> AUFGABENSTELLUNG
Schreibe das Material von der Zeile mit „Image resolution: width=981“ bis einschließlich der Zeile mit „point(276,257)“ neu, wobei „Incorrect“ durch „Missed“ ersetzt wird und alles Übrige unverändert bleibt. Gib nur diese Zeilen aus und lass die Bilder weg.

> MATERIALLISTE
....
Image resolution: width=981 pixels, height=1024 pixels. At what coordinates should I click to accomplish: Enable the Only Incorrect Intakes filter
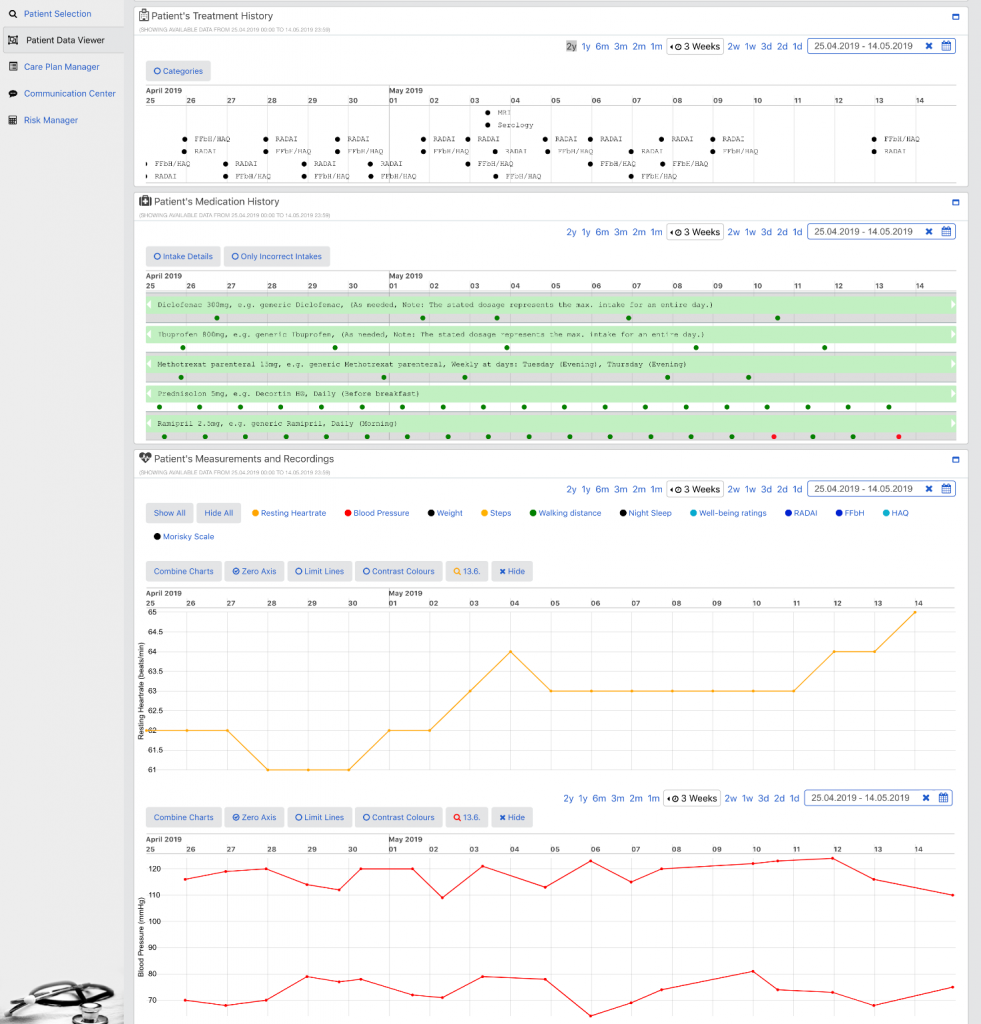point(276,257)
....
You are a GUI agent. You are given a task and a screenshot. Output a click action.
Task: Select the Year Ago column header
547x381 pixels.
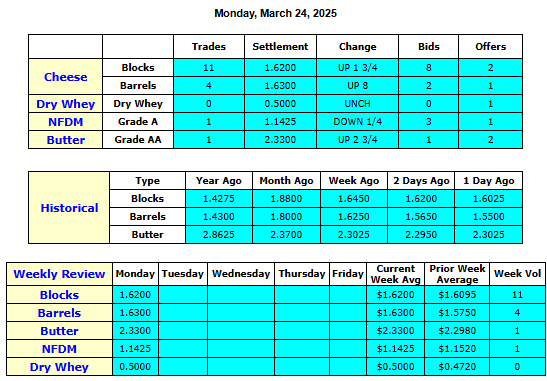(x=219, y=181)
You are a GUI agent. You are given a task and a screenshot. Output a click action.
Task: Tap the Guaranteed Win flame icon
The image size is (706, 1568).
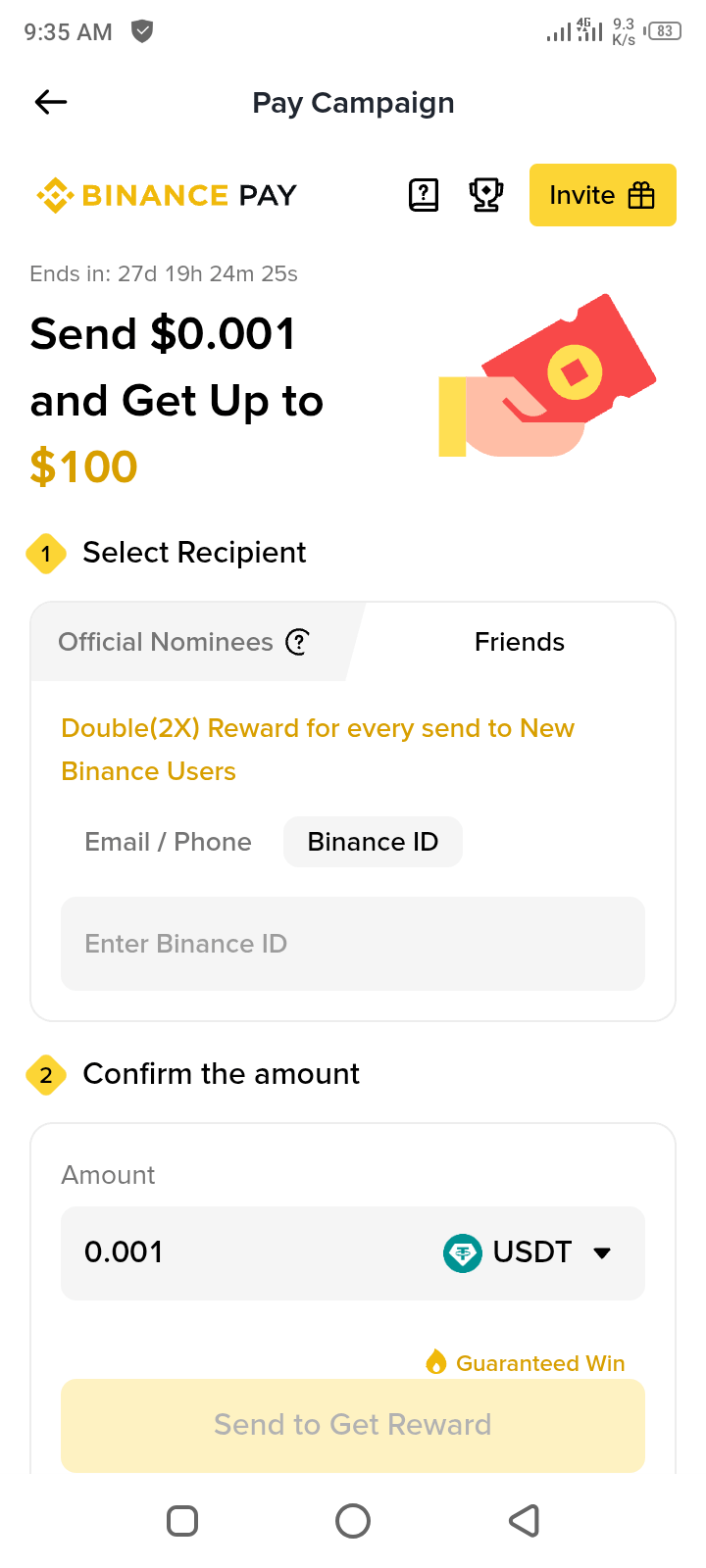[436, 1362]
....
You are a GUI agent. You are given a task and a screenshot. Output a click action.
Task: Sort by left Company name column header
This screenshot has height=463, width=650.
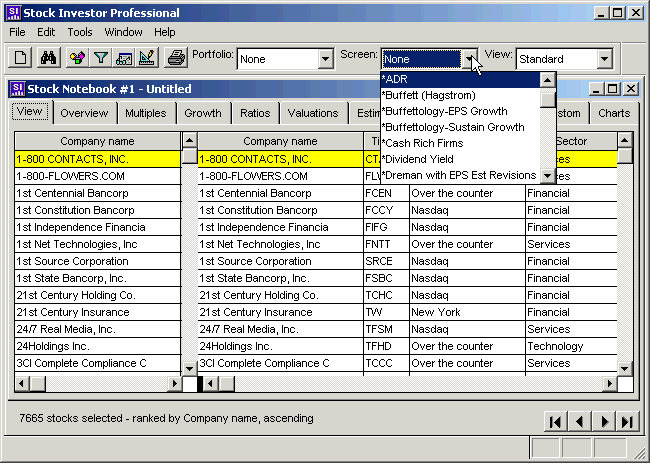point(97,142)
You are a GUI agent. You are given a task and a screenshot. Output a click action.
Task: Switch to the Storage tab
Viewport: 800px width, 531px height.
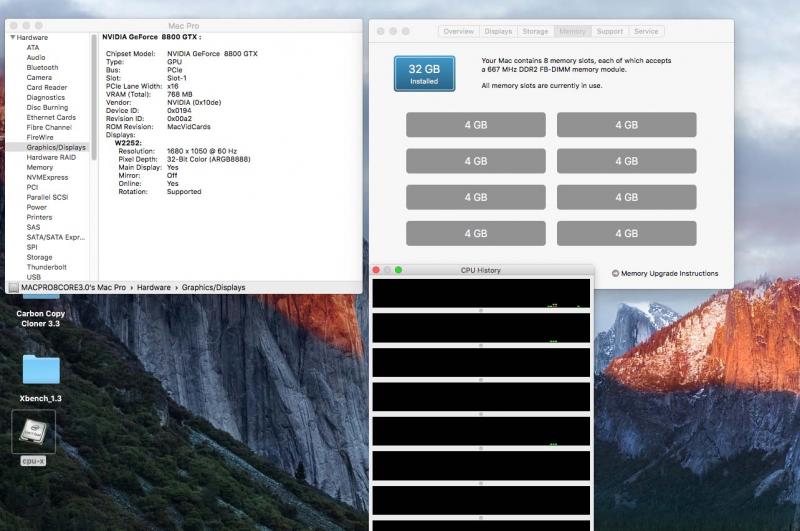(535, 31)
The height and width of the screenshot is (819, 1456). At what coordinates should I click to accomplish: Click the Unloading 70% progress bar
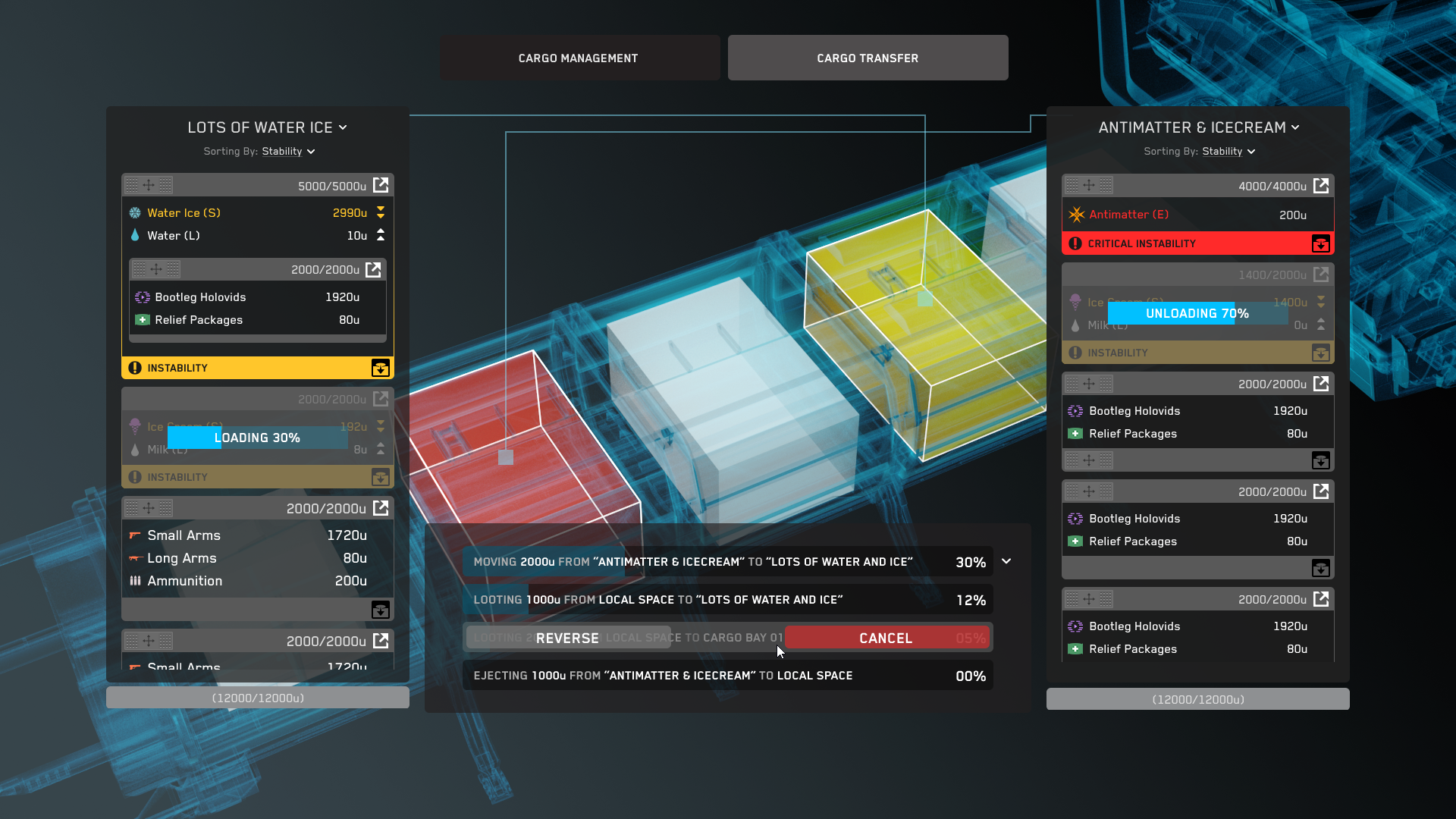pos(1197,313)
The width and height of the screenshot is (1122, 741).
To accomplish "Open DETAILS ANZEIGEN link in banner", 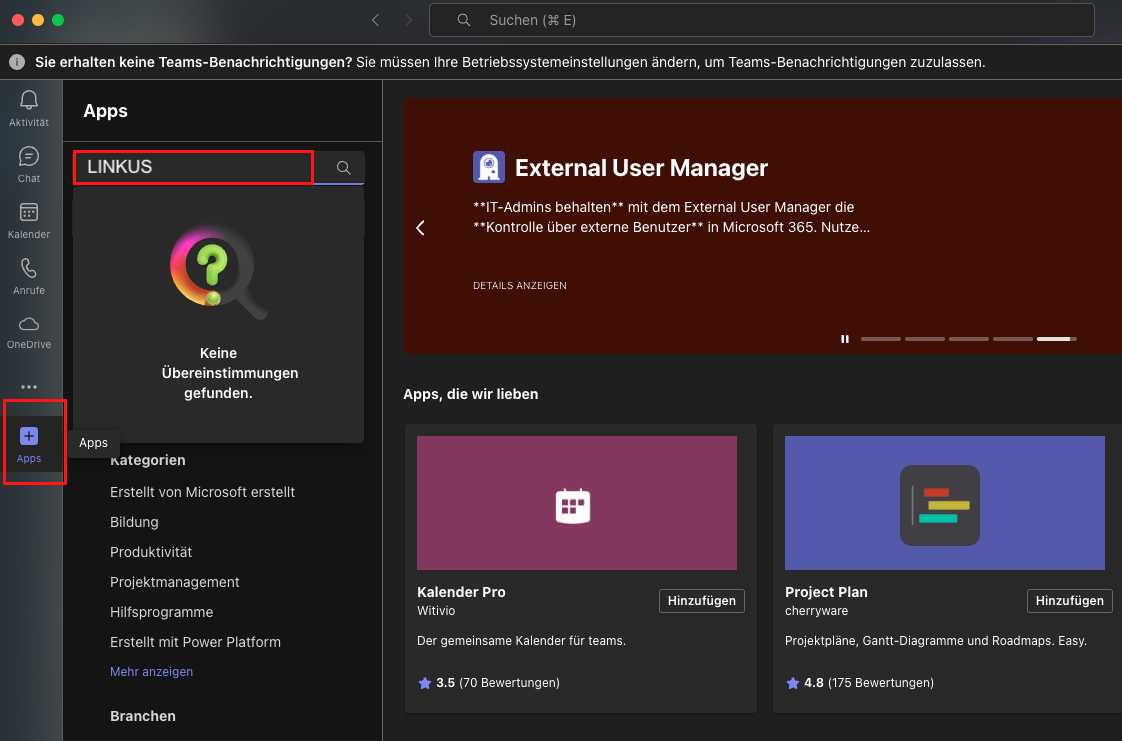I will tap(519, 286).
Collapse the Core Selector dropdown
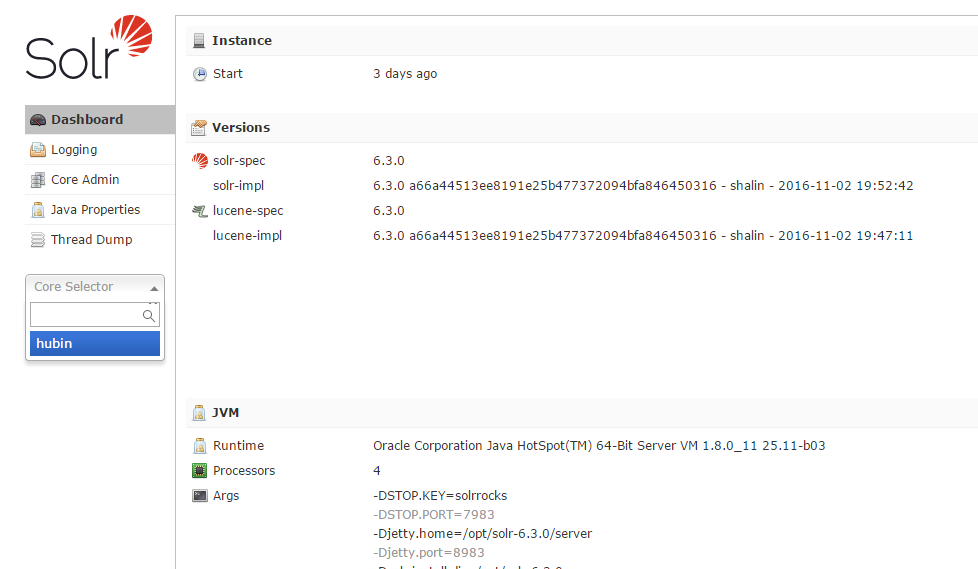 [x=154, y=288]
....
> ENDERGEBNIS
Image resolution: width=981 pixels, height=1024 pixels. At what coordinates should I click to accomplish: Enable the Only Missed Intakes filter
point(276,257)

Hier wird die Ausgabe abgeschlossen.